Academic Paper – Exploring the Systemic Impact of Investing in Women- and People of Color-owned Businesses: A Multiple Case Study Approach

The present research reports on interview data and surveys collected from recipients of impact investment from the Force for Good Fund (FFGF) and investors in the FFGF. Our main research question was: “How do women and people of color owned ventures that receive impact investing create value?” Overall, four themes emerged from our data collection efforts—specifically, we found that there are four primary areas in which impact investment enables recipients to generate systemic impact in their communities: (a) Time, (b) Systems, (c) Impact, and (d) Champion.

Multiple theoretical and practical contributions emerge from this work. First, we find that the “patient capital” invested by the FFGF relieves some of the pressure women- and people of color-owned ventures feel with regards to raising money. Second, we find that impact investment facilitates recipients’ greater integration into the ecosystems in which they operate in terms of building relationships and community. Third, we find that impact investment reduces the barriers of exclusion that recipients feel which, in turn, breeds passion and diversity in the domain.

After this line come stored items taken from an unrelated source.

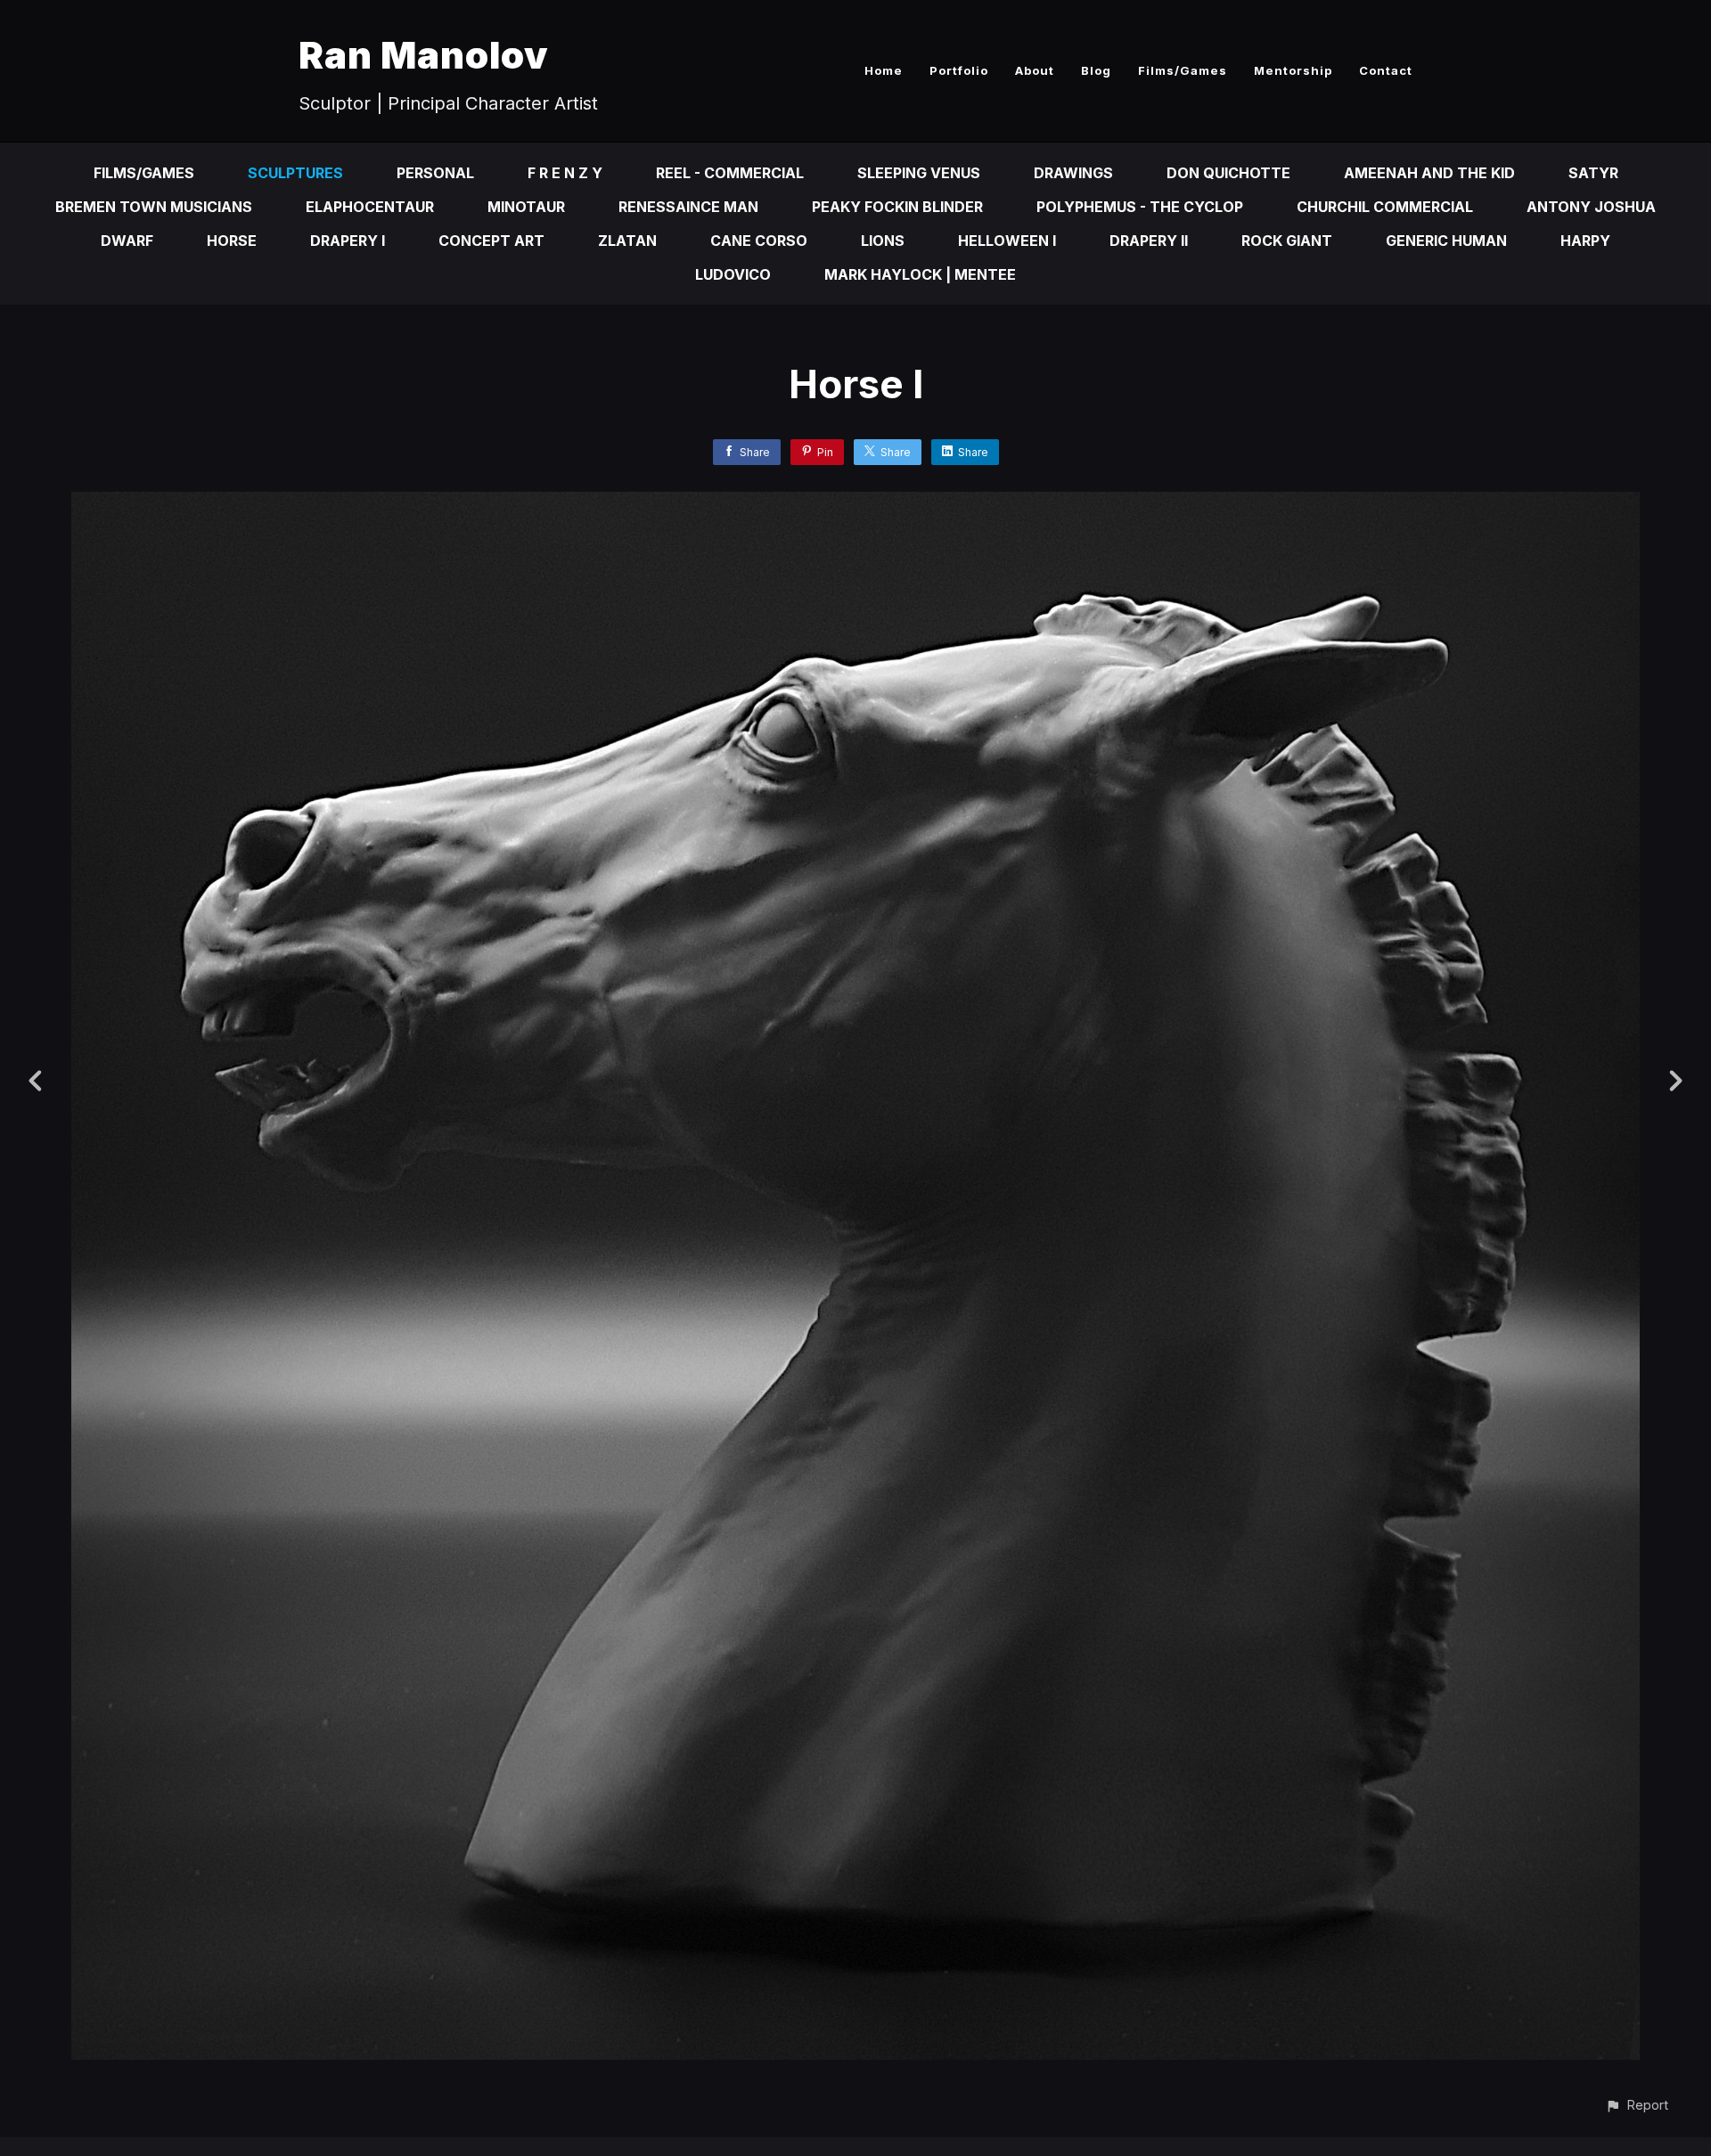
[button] (1636, 2105)
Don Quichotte (1228, 173)
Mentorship (1293, 70)
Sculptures (295, 173)
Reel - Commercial (730, 173)
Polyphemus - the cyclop (1139, 207)
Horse (232, 240)
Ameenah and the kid (1429, 173)
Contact (1385, 70)
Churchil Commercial (1385, 207)
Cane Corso (758, 240)
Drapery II (1148, 240)
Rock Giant (1286, 240)
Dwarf (127, 240)
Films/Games (1182, 70)
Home (883, 70)
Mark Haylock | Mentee (920, 274)
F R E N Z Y (565, 173)
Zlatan (627, 240)
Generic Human (1446, 240)
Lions (883, 240)
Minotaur (526, 207)
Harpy (1585, 240)
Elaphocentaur (370, 207)
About (1034, 70)
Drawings (1073, 173)
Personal (435, 173)
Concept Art (491, 240)
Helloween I (1007, 240)
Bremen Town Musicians (153, 207)
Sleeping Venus (918, 173)
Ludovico (733, 274)
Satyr (1593, 173)
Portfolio (958, 70)
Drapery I (347, 240)
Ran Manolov (424, 55)
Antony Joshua (1591, 207)
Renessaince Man (688, 207)
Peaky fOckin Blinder (897, 207)
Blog (1096, 70)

Fourth, we find that impact investment provides a value champion that can help the recipient engage in strategic decision-making. 

Based on the present work, we recommend the following next steps: 

  • Take the best practices from the FFGF and communicate these to practitioners and policy-makers with the intention of developing partnerships that can migrate the FFGF model and enable broader longitudinal data collection efforts to provide greater insight into this impact investing framework. 
  • Present this feedback to groups of investors to lend a new perspective on how to best support impact driven companies. There are many investors that focus on “impact investing”, but they may find the insights from this research helpful to consider new ways to approach the structure of their fund and create their ‘impact’ narrative. 
  • Develop and implement a follow-up research project that can track relevant metrics (e.g., Time, Systems, Impact, Champion, etc.) over time (longitudinally over 3+ years) in a larger sample of firms. This project would seek to replicate (and test) the present findings and address the specific constraints on generalizability we encountered.